IASB to Revise IAS 39 and Issue Addition to IFRS 9
The International Accounting Standards Board (‘IASB’) has continued its work, often conjointly with the US standards setter, Financial Accounting Standards Board (‘FASB’), on a wide range of subjects, giving pride of place to the revision of IAS 39 and issuing additions to IFRS 9 for financial liability accounting.
Keywords: Accounting standards, IFRS, IASB, FASB, IAS 39, Robert Herz
Each new step in this process appears to widen the gap with US GAAP: whereas IFRS 9 does not challenge the IAS 39 model for measuring financial liabilities (by default, at amortised cost), the FASB is leaning at present towards an extension of financial liabilities measured at fair value.
The resignation of the FASB chairman, Robert Herz, announced last August and effective from 1 October 2010, occurred concurrently with an expansion of the Board from 5 to 7 members.
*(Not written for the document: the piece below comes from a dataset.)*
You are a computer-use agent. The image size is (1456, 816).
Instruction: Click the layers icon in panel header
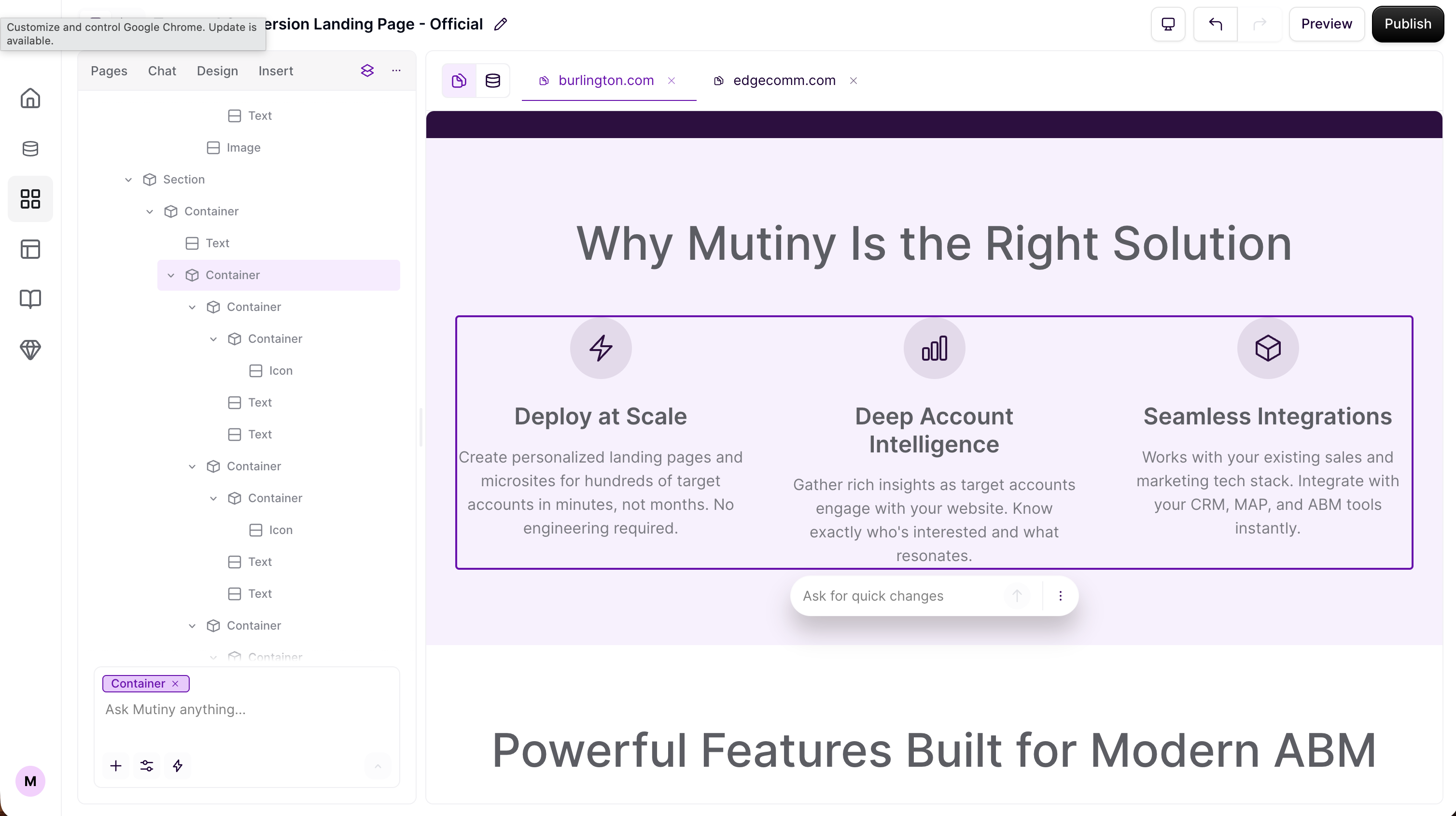tap(367, 70)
These changes give the FASB an opportunity to reconsider certain aspects of its project on financial instruments. Note that Robert Herz defended a “full fair value” approach at the time of the publication of the exposure draft, whereas the new interim chairman, Leslie F. Seidman, supported a mixed measurement model.
Should the FASB opt to give greater importance to amortised cost, this would give a boost to the project for the convergence of US GAAP and IFRSs. The G20s aim of establishing a single standard on financial instruments before the end of June 2011 still stands.
However, we have to admit that the timetable is very tight, particularly if there is a need to re-expose some phases of the project.